**Provided data**
━━━
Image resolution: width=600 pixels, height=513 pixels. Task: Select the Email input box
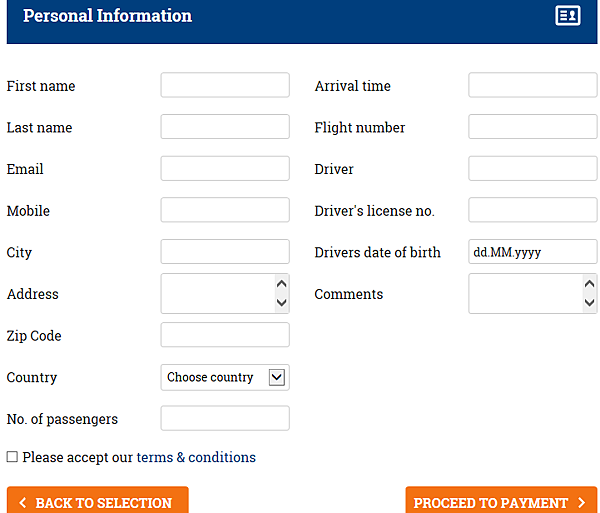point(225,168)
━━━
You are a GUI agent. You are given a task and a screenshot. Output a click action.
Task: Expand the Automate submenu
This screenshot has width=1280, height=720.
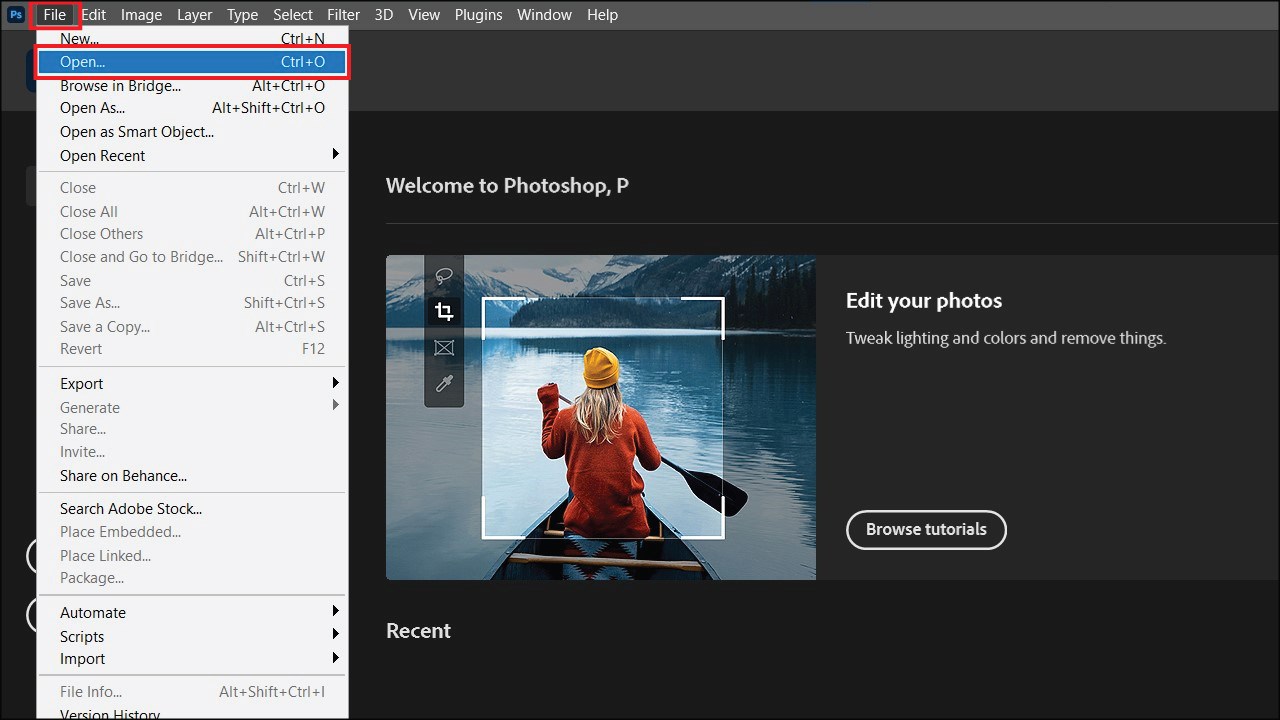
━━━
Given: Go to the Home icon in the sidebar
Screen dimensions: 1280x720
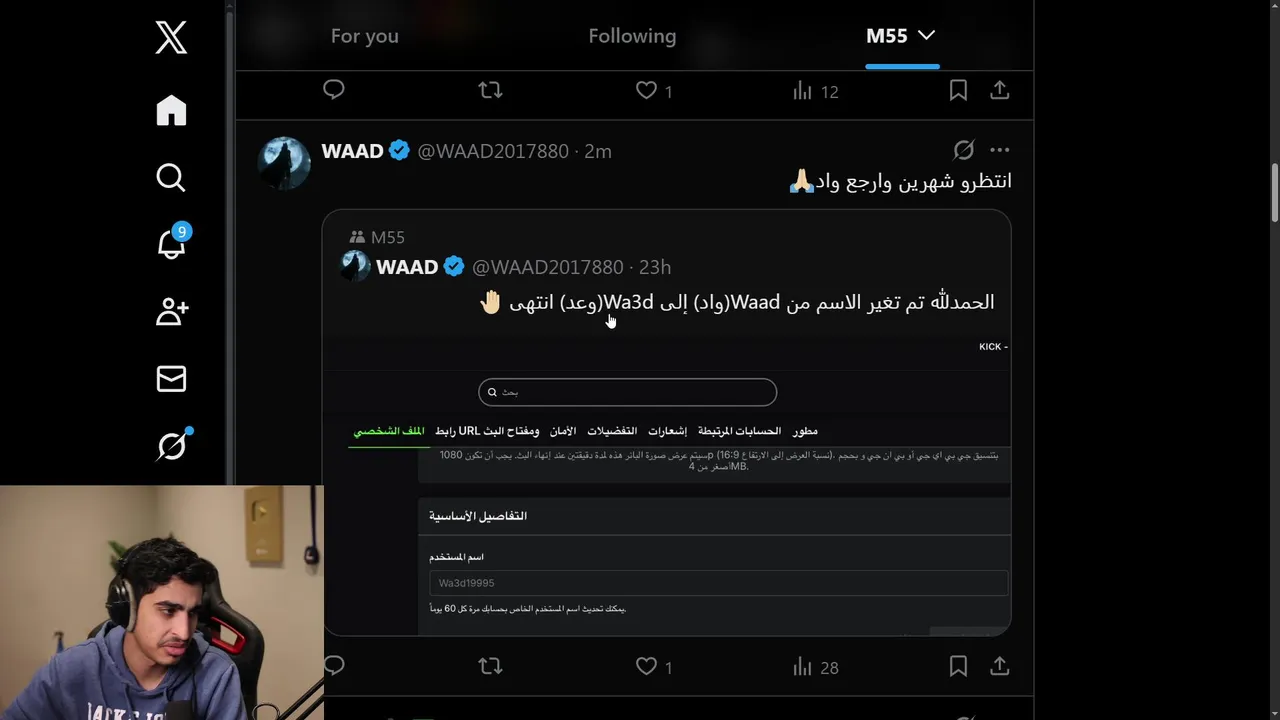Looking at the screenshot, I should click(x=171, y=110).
━━━
Above are the entries. Quote exactly the lines from the one bearing "Task: Expand the Automate submenu" through the one bearing "This screenshot has width=1280, height=720.".

**Answer below**
Task: Expand the Automate submenu
This screenshot has width=1280, height=720.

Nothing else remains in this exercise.